Please find every line below that includes "Task" and report how many there are. Nothing else is needed.

..........

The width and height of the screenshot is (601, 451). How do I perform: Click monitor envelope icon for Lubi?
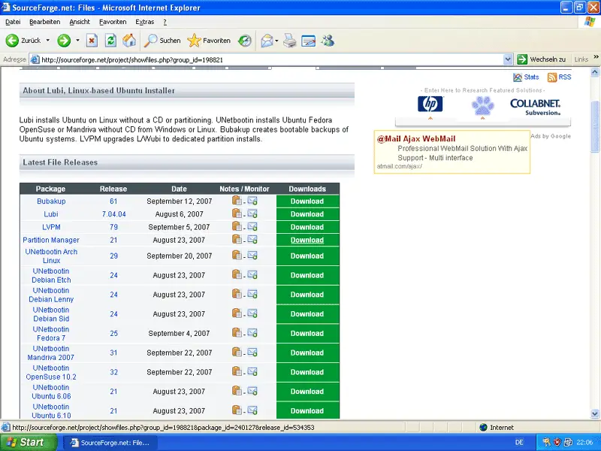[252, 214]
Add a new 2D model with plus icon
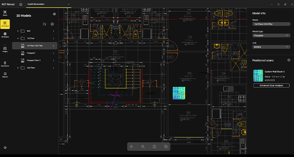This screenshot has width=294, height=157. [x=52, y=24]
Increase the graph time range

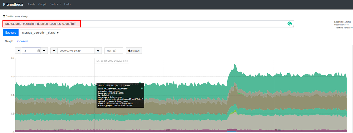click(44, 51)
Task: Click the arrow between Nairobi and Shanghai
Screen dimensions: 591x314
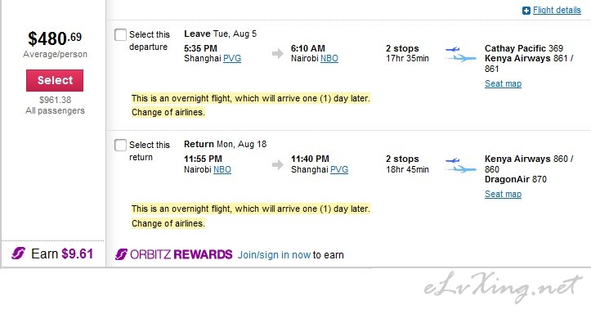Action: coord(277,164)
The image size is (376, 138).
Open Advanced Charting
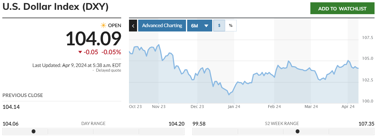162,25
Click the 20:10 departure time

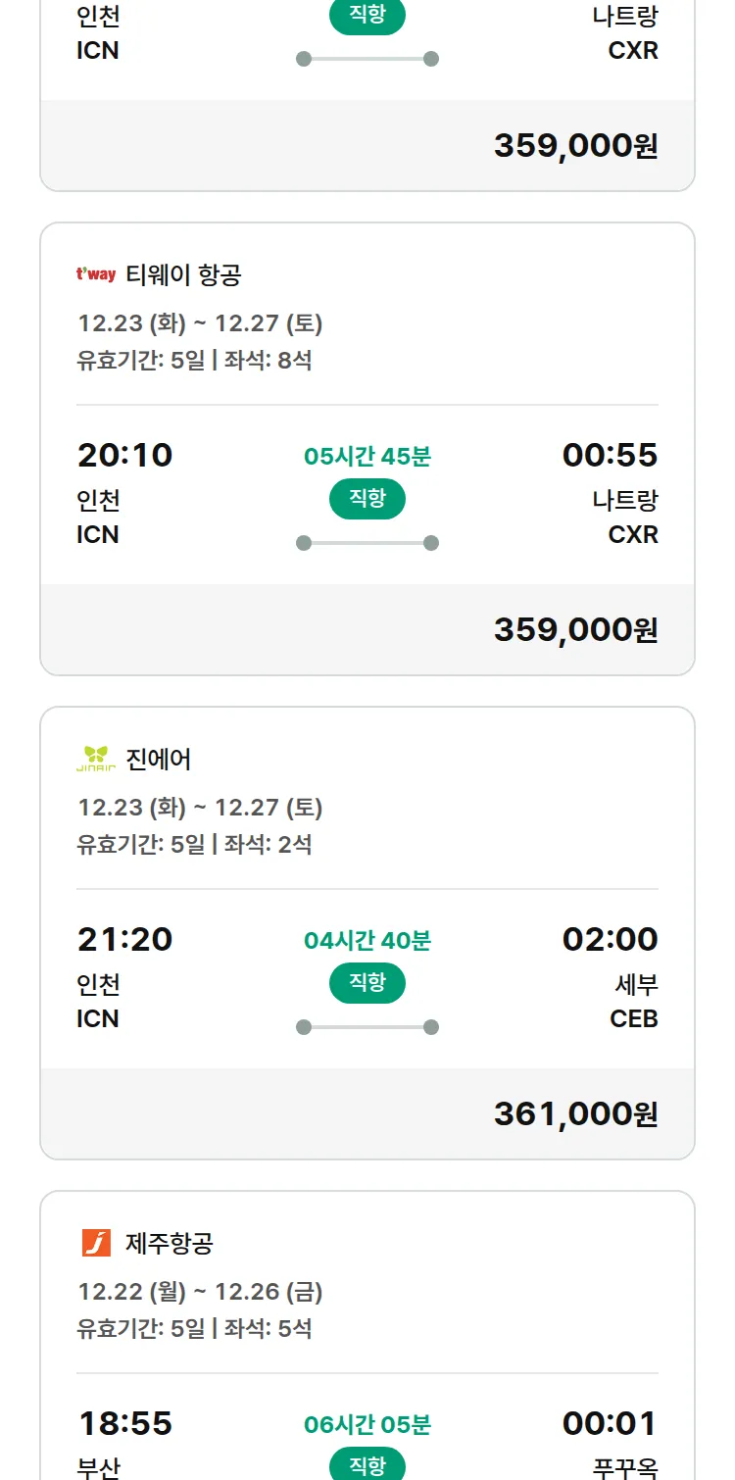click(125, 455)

..........

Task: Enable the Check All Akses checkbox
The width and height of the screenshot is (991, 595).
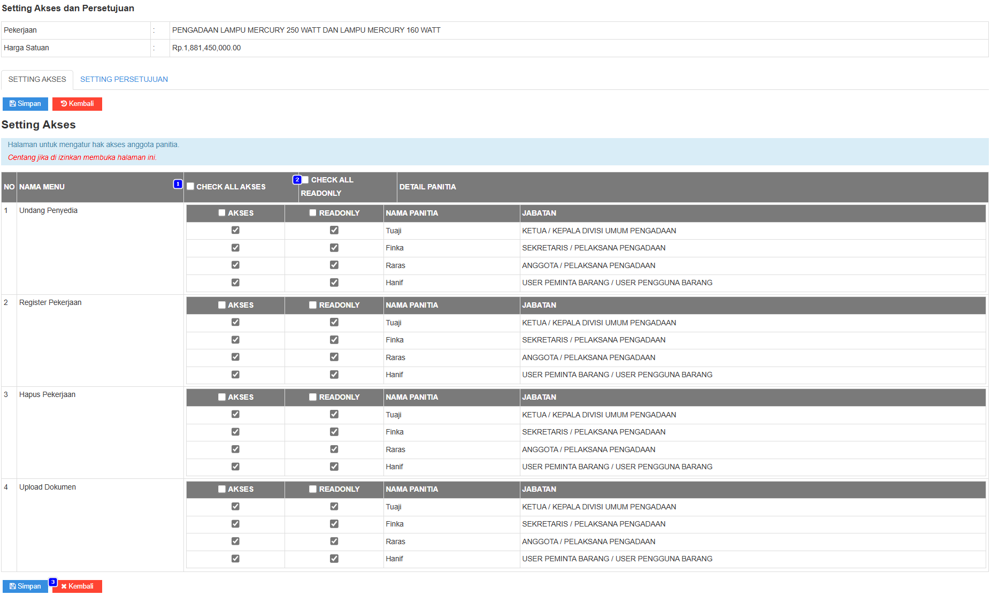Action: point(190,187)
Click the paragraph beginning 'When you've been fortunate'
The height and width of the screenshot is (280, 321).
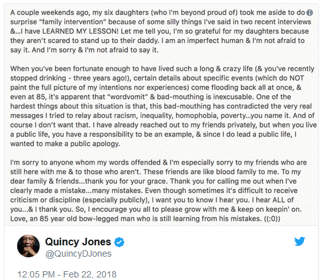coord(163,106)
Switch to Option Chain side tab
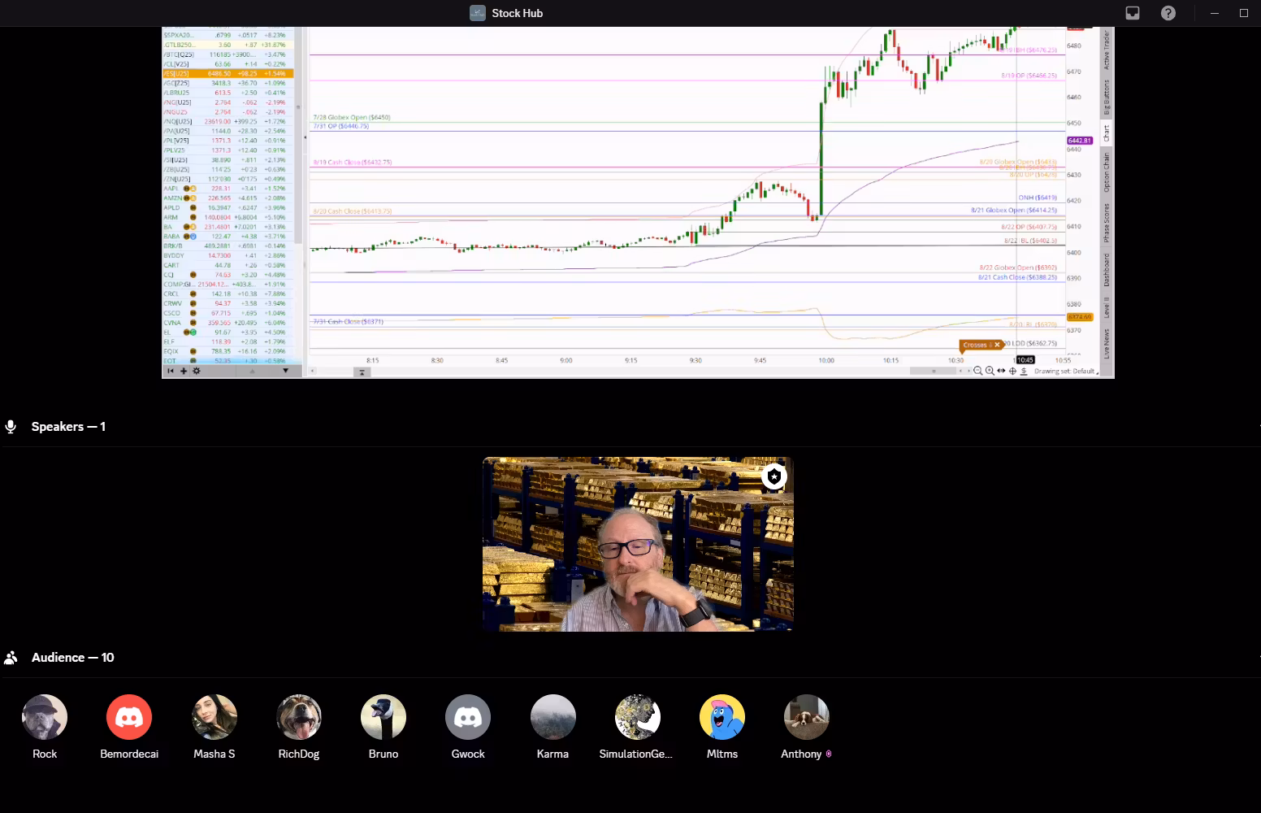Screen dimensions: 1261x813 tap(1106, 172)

..........

■ **Answer to the exercise**: 2